[begin Stored rows]

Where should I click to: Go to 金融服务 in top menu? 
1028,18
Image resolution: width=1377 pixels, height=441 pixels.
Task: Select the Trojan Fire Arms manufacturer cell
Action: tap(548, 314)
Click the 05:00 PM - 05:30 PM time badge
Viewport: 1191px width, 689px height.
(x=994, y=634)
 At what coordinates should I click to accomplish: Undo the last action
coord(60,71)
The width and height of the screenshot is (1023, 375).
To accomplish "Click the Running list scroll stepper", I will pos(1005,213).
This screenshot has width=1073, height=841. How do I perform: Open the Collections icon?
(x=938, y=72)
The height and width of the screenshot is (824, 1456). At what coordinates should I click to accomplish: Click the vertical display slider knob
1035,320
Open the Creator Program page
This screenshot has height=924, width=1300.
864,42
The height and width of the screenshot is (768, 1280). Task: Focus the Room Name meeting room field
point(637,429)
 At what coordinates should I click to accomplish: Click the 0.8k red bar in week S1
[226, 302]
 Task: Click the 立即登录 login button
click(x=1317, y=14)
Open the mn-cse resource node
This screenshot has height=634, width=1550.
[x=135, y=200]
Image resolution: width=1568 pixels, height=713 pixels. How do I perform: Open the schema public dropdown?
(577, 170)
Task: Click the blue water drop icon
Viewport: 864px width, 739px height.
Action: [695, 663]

[end Stored rows]

* Exercise goal:
Copy the lines above verbatim.

* Result:
Where should I click to: Go to 金融服务 in top menu? 
1028,18
Image resolution: width=1377 pixels, height=441 pixels.
Task: Select the Trojan Fire Arms manufacturer cell
Action: tap(548, 314)
Click the 05:00 PM - 05:30 PM time badge
Viewport: 1191px width, 689px height.
(x=994, y=634)
 At what coordinates should I click to accomplish: Undo the last action
coord(60,71)
The width and height of the screenshot is (1023, 375).
To accomplish "Click the Running list scroll stepper", I will pos(1005,213).
This screenshot has width=1073, height=841. How do I perform: Open the Collections icon?
(x=938, y=72)
The height and width of the screenshot is (824, 1456). At what coordinates should I click to accomplish: Click the vertical display slider knob
1035,320
Open the Creator Program page
This screenshot has height=924, width=1300.
864,42
The height and width of the screenshot is (768, 1280). Task: Focus the Room Name meeting room field
point(637,429)
 At what coordinates should I click to accomplish: Click the 0.8k red bar in week S1
[226, 302]
 Task: Click the 立即登录 login button
click(x=1317, y=14)
Open the mn-cse resource node
This screenshot has height=634, width=1550.
[x=135, y=200]
Image resolution: width=1568 pixels, height=713 pixels. How do I perform: Open the schema public dropdown?
(577, 170)
Task: Click the blue water drop icon
Viewport: 864px width, 739px height.
Action: [695, 663]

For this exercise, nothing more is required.